··· DATASET CONTENT ···

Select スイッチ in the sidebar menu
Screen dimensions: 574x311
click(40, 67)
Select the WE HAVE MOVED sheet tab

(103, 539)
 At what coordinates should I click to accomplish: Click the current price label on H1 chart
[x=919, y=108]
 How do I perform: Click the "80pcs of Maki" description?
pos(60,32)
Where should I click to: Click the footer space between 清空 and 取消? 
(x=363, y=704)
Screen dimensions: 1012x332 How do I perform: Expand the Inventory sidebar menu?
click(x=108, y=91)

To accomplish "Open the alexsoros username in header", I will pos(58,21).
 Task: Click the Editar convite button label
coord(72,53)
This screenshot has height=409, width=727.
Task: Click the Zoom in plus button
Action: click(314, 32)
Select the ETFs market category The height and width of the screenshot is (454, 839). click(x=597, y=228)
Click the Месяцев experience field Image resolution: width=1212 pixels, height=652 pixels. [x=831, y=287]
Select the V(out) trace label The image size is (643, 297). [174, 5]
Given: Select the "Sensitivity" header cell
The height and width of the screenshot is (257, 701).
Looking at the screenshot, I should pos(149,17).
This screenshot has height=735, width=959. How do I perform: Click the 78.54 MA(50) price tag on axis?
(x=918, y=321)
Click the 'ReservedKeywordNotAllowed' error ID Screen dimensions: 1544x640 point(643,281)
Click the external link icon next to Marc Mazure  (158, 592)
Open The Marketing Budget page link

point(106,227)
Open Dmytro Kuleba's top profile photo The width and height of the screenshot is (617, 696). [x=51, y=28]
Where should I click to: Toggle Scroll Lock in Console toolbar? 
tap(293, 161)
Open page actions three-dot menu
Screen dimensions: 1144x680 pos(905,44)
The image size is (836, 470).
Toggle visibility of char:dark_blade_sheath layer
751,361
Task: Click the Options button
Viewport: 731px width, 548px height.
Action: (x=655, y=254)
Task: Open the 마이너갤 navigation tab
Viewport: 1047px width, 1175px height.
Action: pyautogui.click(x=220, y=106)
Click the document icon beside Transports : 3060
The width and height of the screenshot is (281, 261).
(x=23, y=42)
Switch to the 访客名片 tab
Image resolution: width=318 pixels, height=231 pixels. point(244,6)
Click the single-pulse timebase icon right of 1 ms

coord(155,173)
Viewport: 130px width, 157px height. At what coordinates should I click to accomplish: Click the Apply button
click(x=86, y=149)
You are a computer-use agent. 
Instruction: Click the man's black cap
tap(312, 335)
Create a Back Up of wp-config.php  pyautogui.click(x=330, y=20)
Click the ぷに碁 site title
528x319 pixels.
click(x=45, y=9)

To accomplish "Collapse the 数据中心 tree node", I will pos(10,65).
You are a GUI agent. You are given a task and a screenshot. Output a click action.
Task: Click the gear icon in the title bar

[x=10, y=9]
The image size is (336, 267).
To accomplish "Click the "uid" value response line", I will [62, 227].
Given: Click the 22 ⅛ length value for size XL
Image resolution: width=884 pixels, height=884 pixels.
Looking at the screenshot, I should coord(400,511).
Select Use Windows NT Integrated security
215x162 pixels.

···

From the data above, copy every line where "agent" appears.

You are a computer-use agent. 
You are a GUI agent. You are given a task and a screenshot. Output a click action.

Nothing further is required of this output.